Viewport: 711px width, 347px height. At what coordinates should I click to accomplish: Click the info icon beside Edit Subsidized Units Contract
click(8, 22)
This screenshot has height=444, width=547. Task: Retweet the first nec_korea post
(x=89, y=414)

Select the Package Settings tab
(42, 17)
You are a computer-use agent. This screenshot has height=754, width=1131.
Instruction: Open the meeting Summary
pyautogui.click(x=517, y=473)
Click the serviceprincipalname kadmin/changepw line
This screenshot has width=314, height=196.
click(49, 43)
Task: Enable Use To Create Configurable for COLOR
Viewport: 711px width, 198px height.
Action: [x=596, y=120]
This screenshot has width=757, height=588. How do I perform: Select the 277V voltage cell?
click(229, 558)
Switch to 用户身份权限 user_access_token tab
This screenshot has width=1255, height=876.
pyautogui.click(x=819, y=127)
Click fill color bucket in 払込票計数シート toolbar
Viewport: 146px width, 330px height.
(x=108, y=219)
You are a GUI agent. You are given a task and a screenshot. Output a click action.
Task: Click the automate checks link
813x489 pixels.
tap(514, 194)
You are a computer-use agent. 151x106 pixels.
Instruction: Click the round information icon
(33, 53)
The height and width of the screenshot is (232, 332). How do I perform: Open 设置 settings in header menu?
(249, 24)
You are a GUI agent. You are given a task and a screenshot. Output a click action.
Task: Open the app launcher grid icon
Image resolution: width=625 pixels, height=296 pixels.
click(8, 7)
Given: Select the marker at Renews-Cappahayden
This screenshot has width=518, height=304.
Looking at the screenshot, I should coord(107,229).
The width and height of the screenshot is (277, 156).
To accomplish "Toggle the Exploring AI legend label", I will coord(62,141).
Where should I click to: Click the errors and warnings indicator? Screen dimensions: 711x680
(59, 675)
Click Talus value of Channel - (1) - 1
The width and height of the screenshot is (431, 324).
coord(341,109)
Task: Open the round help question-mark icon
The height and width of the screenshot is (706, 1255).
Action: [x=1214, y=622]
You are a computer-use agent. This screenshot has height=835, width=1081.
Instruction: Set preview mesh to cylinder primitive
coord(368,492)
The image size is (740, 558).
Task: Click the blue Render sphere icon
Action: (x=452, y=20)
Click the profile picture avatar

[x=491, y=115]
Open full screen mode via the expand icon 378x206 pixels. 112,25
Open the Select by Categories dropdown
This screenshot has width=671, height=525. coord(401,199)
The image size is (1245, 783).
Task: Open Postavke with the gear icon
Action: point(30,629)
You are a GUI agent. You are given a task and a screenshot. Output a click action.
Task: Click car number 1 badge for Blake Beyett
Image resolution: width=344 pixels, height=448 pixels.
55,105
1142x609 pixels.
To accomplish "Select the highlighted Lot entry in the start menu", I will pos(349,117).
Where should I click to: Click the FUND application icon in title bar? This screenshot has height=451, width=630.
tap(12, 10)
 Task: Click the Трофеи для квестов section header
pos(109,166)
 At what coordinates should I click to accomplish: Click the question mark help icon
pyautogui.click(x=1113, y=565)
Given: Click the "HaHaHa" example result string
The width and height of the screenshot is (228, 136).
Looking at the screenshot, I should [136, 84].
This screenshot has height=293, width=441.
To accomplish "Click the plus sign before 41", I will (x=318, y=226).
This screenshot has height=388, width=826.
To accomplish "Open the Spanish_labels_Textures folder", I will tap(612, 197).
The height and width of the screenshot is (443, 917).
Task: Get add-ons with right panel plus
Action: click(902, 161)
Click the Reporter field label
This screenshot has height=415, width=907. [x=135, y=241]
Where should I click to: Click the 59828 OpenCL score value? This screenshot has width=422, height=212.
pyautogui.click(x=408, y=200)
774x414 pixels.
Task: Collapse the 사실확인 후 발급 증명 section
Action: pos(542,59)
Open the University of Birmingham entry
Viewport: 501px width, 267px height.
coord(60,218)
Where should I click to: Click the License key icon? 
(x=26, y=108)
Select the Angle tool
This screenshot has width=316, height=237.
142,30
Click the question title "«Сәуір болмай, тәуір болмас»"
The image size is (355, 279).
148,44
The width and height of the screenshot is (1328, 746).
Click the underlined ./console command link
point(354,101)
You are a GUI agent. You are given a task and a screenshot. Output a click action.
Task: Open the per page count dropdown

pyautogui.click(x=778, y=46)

EXERCISE OBJECTIVE: From the material above, copy out every line bearing the string "entry".

WRITTEN ANSWER:
To accomplish "Select the highlighted Lot entry in the start menu", I will pos(349,117).
Open the University of Birmingham entry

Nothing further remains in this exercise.